Our goal is to create the conditions for Indigenous communities and families to flourish through play, intergenerational learning, and the reclamation of cultural identity.
Project Background
In December, 2022, JHCIH was named a top international winner of the LEGO Foundation Build a World of Play Challenge, a global initiative to fund bold, innovative, and impactful solutions focused on early childhood. The goal of our project, Reclaiming Indigenous Children’s Futures through Home-Visiting and Intergenerational Playspaces, was to expand our Family Spirit early childhood home visiting program as well as create Indigenous-designed community playspaces in 20 new Indigenous sites across the U.S., Canada, Australia, and New Zealand.

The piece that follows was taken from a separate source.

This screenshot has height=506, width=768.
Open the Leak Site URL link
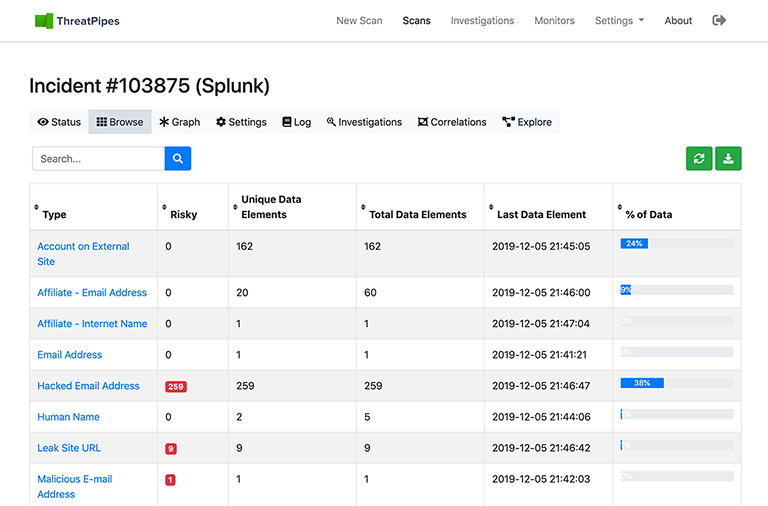pos(69,448)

To take this work around the globe, JHCIH partnered with three Indigenous-led organizations, including: the First Nations Health Authority in Canada; Te Rōpū Rangahau Hauora a Eru Pōmare (The Eru Pōmare Māori Health) at University of Otago in Aotearoa (New Zealand); and the Batchelor Institute for Indigenous Tertiary Education in Australia. Together, we seek bold solutions to reclaim strong families and strong autonomous Indigenous communities.
What We Are Doing
The global SPIRIT collective strives to reclaim our languages, philosophies, and ways of being to restore intergenerational wellbeing for Indigenous Peoples and our planet. We envision a future in which all children are born into a world that knows and embraces them. A world where they thrive in spaces that honor their joy, their potential, and their brilliance; grounded in identity, language, land, and ancestral knowing. A world in which caregivers are supported to nurture their children in safe, beautiful communities. The health of the planet will benefit from the success of this movement.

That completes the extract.